● What to produce
Scan the material for the word "Click" and copy each line where it occurs.

● Entries supplied
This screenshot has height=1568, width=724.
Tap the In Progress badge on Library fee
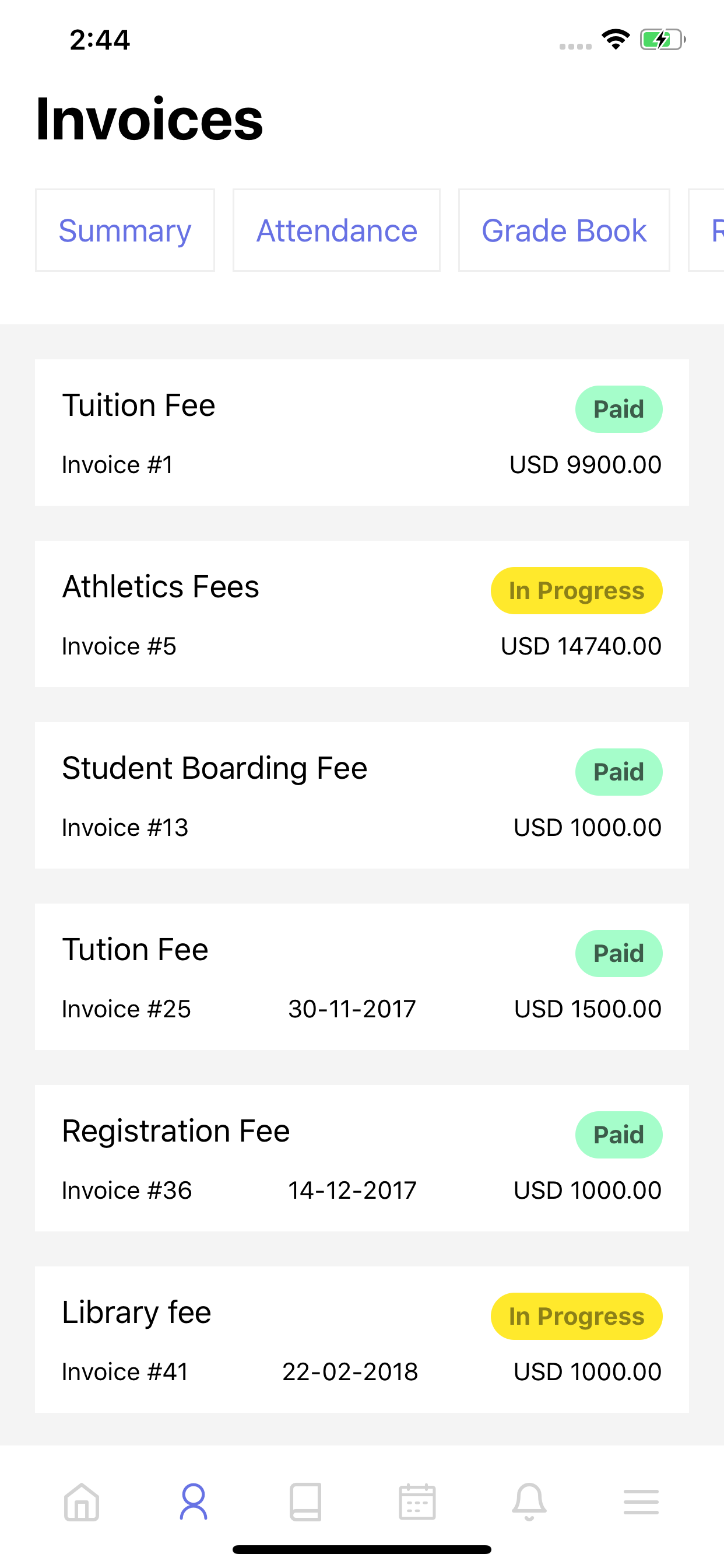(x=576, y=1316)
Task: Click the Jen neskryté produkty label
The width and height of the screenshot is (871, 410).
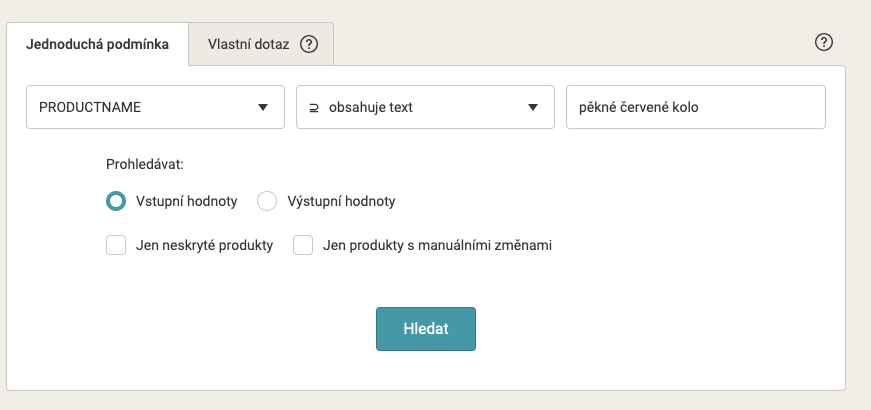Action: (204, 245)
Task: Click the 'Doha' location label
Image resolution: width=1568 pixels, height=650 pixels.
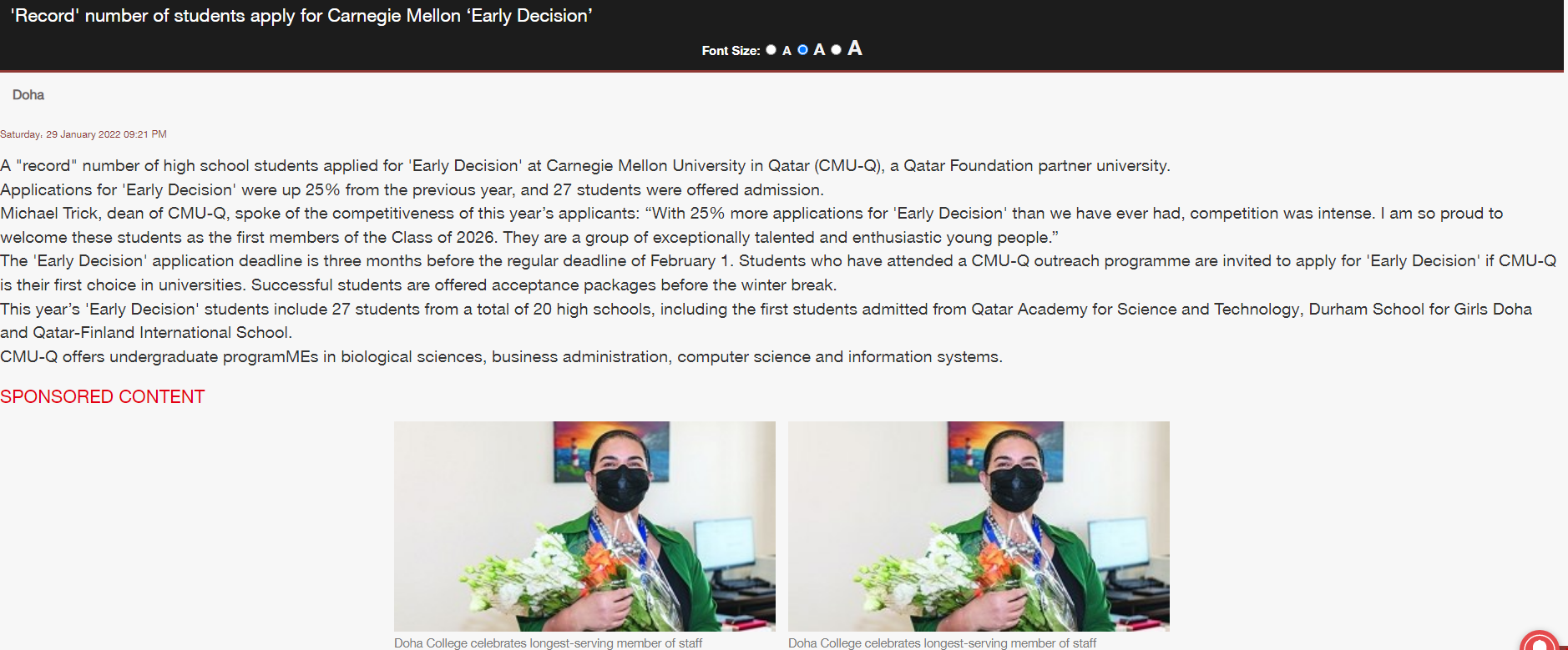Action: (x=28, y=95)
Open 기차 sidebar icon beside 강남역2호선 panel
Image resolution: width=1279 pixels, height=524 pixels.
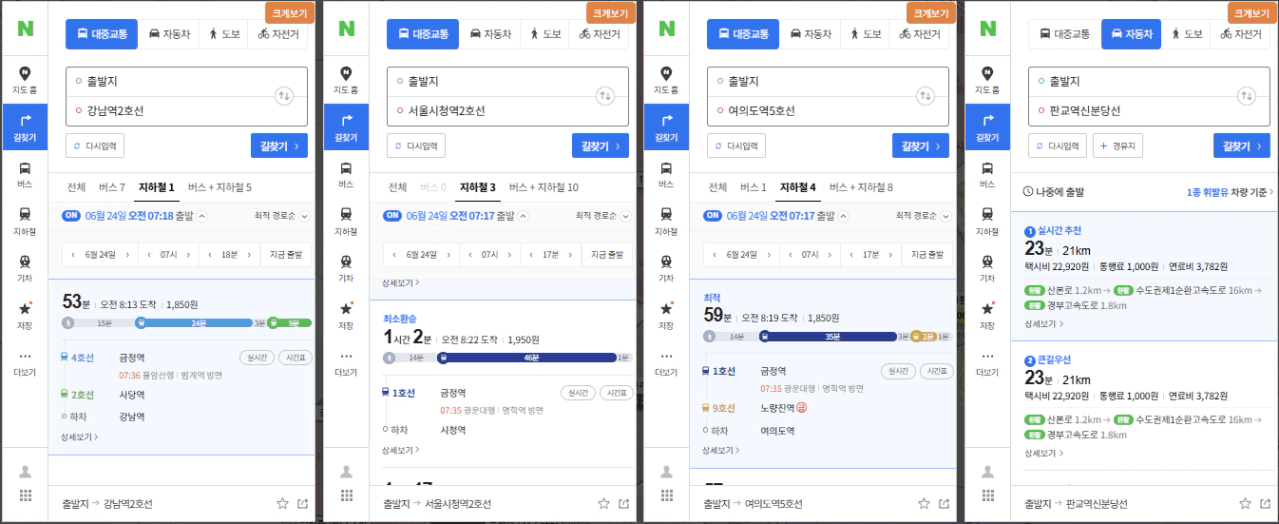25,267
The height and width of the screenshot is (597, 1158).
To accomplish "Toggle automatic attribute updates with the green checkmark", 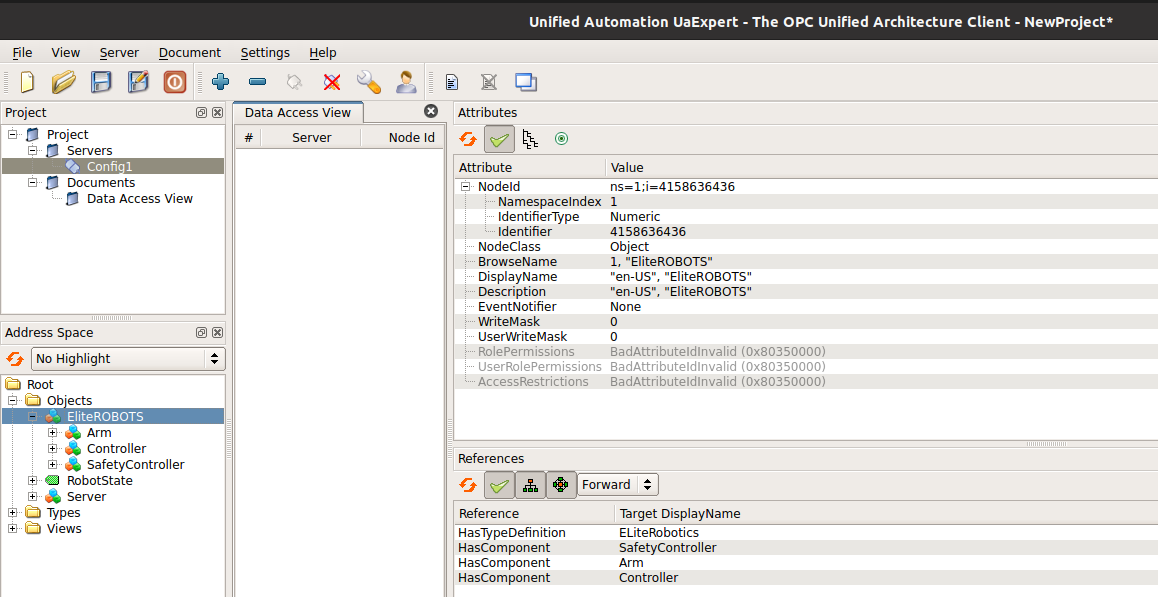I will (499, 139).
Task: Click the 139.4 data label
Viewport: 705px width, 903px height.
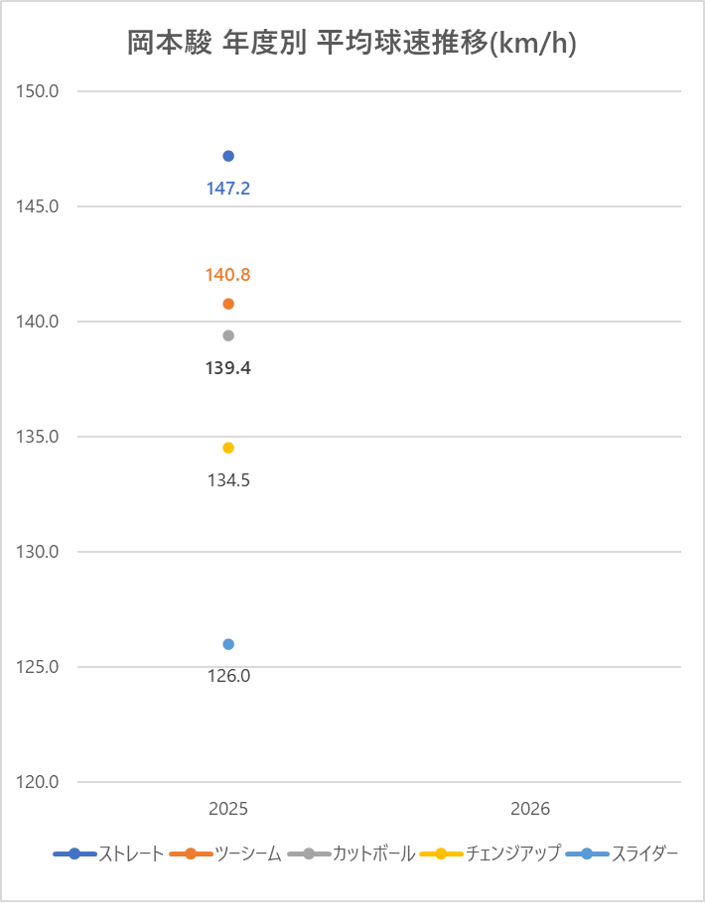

● Your response
Task: Click the Jen neskryté produkty label
Task: Click the 'Doha' location label
Task: Click the 139.4 data label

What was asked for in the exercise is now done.